AI Act in der Praxis: Was bedeutet der EU AI Act für Unternehmen in der DACH-Region?
Patricia Goeft
Mon May 05 2025

Inhaltsverzeichnis
Künstliche Intelligenz ist längst Teil unseres Geschäftsalltags. Vom automatisierten Kundenservice über Kreditentscheidungen bis hin zur Bewerberauswahl – KI-Systeme übernehmen zunehmend Aufgaben, die früher Menschen vorbehalten waren.
Mit dieser Entwicklung wächst jedoch auch die regulatorische Verantwortung. Der EU AI Act – das weltweit erste umfassende Gesetz zur Regulierung von KI – zwingt Unternehmen in Deutschland, Österreich und der Schweiz zum Handeln.
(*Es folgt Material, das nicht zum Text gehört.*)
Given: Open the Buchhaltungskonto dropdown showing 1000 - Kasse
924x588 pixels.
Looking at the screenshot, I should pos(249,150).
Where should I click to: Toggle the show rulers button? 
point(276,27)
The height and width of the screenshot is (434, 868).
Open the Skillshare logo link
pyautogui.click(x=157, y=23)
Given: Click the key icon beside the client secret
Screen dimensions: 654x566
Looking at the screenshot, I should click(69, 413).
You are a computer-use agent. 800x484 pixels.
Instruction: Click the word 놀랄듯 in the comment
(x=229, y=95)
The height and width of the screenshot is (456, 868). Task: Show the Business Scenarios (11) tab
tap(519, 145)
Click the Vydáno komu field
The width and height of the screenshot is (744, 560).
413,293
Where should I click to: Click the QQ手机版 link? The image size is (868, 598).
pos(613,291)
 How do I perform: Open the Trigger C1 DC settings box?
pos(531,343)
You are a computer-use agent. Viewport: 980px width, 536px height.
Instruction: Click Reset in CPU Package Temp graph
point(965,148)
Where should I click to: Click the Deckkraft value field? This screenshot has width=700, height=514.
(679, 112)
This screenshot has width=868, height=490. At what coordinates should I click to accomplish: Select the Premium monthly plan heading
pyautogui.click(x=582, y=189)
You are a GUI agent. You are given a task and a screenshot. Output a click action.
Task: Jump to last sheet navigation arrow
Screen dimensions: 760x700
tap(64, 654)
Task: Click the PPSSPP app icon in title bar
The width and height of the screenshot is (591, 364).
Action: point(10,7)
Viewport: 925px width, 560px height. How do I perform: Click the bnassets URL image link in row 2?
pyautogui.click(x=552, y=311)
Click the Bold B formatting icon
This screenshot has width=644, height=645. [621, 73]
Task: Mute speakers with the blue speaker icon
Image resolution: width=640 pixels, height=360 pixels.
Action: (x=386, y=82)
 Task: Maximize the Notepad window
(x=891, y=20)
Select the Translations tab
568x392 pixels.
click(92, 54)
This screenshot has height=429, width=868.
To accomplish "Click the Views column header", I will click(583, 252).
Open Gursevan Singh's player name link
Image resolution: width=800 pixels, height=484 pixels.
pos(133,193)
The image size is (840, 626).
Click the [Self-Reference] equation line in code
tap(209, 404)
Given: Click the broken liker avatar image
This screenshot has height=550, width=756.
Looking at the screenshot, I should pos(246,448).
Wenn du dich fragst, was der AI Act für dein Unternehmen bedeutet, welche Massnahmen du jetzt ergreifen solltest und wie du dich ohne riesiges Compliance-Team vorbereiten kannst, dann bist du hier genau richtig.
Was regelt der EU AI Act?
Der EU AI Act verfolgt einen risikobasierten Ansatz: Je grösser das Risiko eines KI-Systems für Sicherheit und Grundrechte, desto strenger die Anforderungen.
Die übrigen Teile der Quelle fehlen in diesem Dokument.